• [Required action] Beneath this task are records; print exactly the stretch of them from the line with "Viewport: 1271px width, 654px" through the line with "Task: Open the", both ends included.

[Collected data]
=== Begin Enclosure ===

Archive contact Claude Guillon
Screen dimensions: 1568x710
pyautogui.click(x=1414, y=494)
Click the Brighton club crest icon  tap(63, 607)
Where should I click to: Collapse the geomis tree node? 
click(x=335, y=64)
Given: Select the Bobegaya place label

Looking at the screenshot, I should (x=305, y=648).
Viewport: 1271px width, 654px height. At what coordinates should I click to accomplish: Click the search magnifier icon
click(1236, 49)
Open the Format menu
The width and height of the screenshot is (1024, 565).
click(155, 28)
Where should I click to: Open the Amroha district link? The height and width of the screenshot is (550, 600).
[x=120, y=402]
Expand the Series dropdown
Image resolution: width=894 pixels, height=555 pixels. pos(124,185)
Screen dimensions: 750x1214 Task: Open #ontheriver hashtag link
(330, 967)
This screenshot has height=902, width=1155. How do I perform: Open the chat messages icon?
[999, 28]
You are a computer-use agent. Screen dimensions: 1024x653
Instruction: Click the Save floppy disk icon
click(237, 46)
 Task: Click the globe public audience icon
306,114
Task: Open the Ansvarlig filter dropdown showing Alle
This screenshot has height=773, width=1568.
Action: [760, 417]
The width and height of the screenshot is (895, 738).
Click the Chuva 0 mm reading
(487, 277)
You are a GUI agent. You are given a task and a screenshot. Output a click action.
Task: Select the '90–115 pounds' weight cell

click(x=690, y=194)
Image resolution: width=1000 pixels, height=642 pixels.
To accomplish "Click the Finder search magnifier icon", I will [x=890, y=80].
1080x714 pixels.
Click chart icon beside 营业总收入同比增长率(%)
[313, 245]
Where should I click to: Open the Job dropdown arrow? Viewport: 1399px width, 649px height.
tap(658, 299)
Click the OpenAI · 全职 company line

=== End Enclosure ===

• [Answer space]
Viewport: 1271px width, 654px height. At what coordinates should I click to accomplish: Click the search magnifier icon
click(1236, 49)
Open the Format menu
The width and height of the screenshot is (1024, 565).
click(155, 28)
Where should I click to: Open the Amroha district link? The height and width of the screenshot is (550, 600).
[x=120, y=402]
Expand the Series dropdown
Image resolution: width=894 pixels, height=555 pixels. pos(124,185)
Screen dimensions: 750x1214 Task: Open #ontheriver hashtag link
(330, 967)
This screenshot has height=902, width=1155. How do I perform: Open the chat messages icon?
[999, 28]
You are a computer-use agent. Screen dimensions: 1024x653
Instruction: Click the Save floppy disk icon
click(237, 46)
 Task: Click the globe public audience icon
306,114
Task: Open the Ansvarlig filter dropdown showing Alle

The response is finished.